If an IPsec engine becomes locked, that particular engine can no longer process IPsec traffic, reducing the capacity of the NP6 processor. The only way to recover from a locked IPsec engine is to restart the FortiGate device. If you notice an IPsec performance reduction over time on your NP6 accelerated FortiGate device, you could enable NP6 IPsec engine monitoring and check log messages to determine if your NP6 IPsec engines are becoming locked.
To configure IPsec engine status monitoring you set status to enable and then configure the following options:
interval
Set the IPsec engine status check time interval in seconds (range 1 to 60 seconds, default = 1).
threshold <np6_0-threshold> <np6_1-threshold>...<np6_7-threshold>
Set engine status check thresholds. An NP6 processor has eight IPsec engines and you can set a threshold for each engine. NP6 IPsec engine status monitoring regularly checks the status of all eight engines in all NP6 processors in the FortiGate device.
Each threshold can be an integer between 1 and 255 and represents the number of times the NP6 IPsec engine status check detects that the NP6 processor is busy before generating a log message.
The default thresholds are 15 15 12 12 8 8 5 5. Any IPsec engine exceeding its threshold triggers the event log message. The default interval and thresholds have been set to work for most network topologies based on a balance of timely reporting a lock-up and accuracy and on how NP6 processors distribute sessions to their IPsec engines. The default settings mean:
- If engine 1 or 2 are busy for 15 checks (15 seconds) trigger an event log message.

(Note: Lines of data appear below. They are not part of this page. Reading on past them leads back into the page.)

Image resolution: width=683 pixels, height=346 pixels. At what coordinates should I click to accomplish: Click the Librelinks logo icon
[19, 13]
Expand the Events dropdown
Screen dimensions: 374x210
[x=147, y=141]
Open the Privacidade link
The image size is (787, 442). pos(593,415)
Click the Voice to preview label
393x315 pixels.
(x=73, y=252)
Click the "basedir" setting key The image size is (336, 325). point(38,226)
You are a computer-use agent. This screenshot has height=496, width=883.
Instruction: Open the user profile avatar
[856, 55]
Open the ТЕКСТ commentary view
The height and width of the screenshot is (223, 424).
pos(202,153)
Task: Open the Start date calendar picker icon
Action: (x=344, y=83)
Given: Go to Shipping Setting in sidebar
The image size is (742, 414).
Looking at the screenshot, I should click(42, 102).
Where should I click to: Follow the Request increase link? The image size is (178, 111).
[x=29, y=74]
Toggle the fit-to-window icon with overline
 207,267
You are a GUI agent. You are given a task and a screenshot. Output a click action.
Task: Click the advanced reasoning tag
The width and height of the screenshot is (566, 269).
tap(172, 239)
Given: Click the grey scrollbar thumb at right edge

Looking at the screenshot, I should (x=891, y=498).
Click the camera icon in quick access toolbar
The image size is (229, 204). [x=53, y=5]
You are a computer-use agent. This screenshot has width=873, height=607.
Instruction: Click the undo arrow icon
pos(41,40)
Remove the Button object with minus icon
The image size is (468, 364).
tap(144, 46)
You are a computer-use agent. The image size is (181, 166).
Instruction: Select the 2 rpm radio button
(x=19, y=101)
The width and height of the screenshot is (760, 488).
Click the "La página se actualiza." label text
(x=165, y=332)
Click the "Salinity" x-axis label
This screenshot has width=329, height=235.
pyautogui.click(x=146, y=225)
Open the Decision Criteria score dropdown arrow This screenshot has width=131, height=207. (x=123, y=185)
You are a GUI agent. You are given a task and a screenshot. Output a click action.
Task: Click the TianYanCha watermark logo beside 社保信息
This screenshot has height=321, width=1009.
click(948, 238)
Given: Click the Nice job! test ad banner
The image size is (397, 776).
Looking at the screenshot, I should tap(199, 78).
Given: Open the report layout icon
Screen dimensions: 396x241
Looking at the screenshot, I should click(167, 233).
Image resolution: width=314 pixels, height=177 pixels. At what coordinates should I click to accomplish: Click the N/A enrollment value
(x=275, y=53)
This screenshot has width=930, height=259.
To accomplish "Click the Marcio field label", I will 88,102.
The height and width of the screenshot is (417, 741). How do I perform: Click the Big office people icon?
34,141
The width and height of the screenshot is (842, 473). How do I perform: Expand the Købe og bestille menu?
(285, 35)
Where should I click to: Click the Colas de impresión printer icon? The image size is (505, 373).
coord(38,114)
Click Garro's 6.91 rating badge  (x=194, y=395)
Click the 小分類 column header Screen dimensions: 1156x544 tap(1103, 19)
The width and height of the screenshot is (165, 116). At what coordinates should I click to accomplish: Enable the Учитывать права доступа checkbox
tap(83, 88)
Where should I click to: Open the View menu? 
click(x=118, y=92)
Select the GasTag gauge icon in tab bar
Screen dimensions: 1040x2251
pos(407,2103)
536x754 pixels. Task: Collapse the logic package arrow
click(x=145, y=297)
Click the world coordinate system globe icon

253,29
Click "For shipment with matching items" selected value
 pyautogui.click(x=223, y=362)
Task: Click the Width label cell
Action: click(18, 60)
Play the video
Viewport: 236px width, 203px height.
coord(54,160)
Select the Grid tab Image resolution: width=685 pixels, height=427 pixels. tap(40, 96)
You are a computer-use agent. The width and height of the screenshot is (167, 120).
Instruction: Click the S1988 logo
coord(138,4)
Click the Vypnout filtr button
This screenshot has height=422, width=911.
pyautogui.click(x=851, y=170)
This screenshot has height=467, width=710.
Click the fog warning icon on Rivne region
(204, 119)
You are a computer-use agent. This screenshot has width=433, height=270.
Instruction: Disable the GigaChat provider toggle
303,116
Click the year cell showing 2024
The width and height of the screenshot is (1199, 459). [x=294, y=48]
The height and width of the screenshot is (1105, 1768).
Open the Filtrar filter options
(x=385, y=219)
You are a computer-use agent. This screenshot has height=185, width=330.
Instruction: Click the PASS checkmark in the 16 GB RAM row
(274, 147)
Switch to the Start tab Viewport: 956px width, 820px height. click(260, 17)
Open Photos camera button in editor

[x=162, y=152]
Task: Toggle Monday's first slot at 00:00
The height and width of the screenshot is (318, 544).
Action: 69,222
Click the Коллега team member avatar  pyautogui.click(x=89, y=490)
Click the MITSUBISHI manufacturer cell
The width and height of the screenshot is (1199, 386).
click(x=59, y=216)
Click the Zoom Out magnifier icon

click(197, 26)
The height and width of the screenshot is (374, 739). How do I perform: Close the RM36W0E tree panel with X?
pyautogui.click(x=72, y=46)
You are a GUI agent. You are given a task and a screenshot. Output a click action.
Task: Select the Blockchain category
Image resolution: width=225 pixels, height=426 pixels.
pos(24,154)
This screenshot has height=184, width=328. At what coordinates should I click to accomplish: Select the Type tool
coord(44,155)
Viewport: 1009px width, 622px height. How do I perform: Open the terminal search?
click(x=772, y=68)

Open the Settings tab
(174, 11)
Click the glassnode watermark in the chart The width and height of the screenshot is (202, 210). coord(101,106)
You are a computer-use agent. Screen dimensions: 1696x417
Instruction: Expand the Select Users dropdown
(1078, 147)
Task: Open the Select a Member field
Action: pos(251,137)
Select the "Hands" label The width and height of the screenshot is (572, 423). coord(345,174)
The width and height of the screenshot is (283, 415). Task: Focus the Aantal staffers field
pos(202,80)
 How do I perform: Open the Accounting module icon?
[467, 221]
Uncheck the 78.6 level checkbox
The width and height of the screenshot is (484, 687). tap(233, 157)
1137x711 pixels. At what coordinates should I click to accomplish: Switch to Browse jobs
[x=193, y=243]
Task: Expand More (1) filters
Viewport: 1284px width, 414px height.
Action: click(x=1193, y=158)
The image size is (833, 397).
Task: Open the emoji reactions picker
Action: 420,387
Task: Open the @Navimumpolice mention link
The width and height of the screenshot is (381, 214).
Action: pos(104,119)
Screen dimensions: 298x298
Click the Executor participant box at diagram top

- If engine 3 or 4 are busy for 12 checks (15 seconds) trigger an event log message.
- And so on.
NP6 IPsec engine monitoring writes three levels of log messages:
- Information if an IPsec engine is found to be busy.
- Warning if an IPsec engine exceeds a threshold.
- Critical if a lockup is detected, meaning an IPsec engine continues to exceed its threshold.
The log messages include the NP6 processor and engine affected.